HTML to XML Conversion Sample #4 - HTML Text Formatting Tags
Goto Sample #1
Goto Sample #2
Goto Sample #3
This is the 4th of several examples describing the details of how the Chilkat HTML-to-XML library converts HTML into well-formed XML.
By default, HTML text formatting tags (b, font, i, u, br, center, em, strong, big, tt, s, small, strike, sub, and sup) are dropped during the conversion. A method exists, UndropTextFormattingTags, which can be called to prevent the tags from being dropped.
Here is an example with and without formatting tags dropped.
<html><body>This <b>is</b> a <i>test</i></body></html>
The XML output with text formatting tags dropped is shown below.
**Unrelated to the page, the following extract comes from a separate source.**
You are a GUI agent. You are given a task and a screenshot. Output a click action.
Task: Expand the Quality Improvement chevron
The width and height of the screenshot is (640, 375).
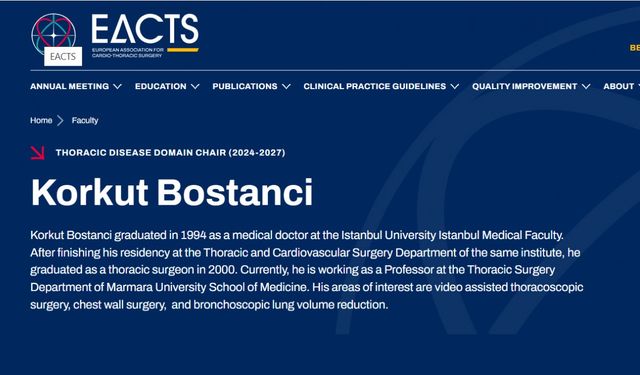(586, 87)

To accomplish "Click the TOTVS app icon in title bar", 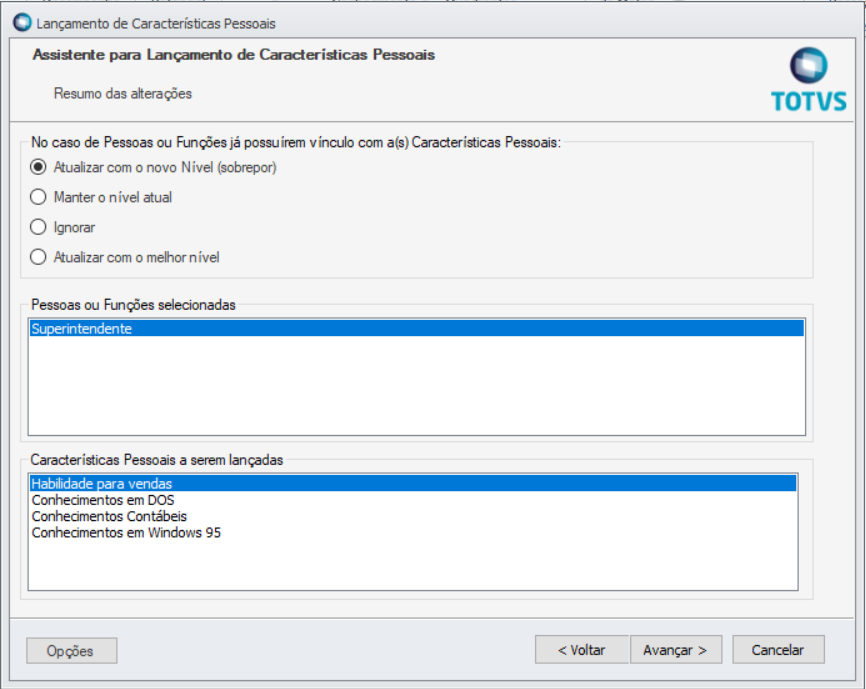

<?xml version="1.0" encoding="utf-8" ?>
<root>
<html>
<body>
<text>This is a test</text>
</body>
</html>
</root>
The XML output without text formatting tags dropped is shown below.
<?xml version="1.0" encoding="utf-8" ?>
<root>
<html>
<body>
<text>This </text>
<b>
<text>is</text>
</b>
<text>a </text>
<i>
<text>test</text>
</i>
</body>
</html>
</root>
(The Chilkat HTML-to-XML API is offered across many programming languages: Ruby, Perl, Python, Java, C#, VB.NET, etc.)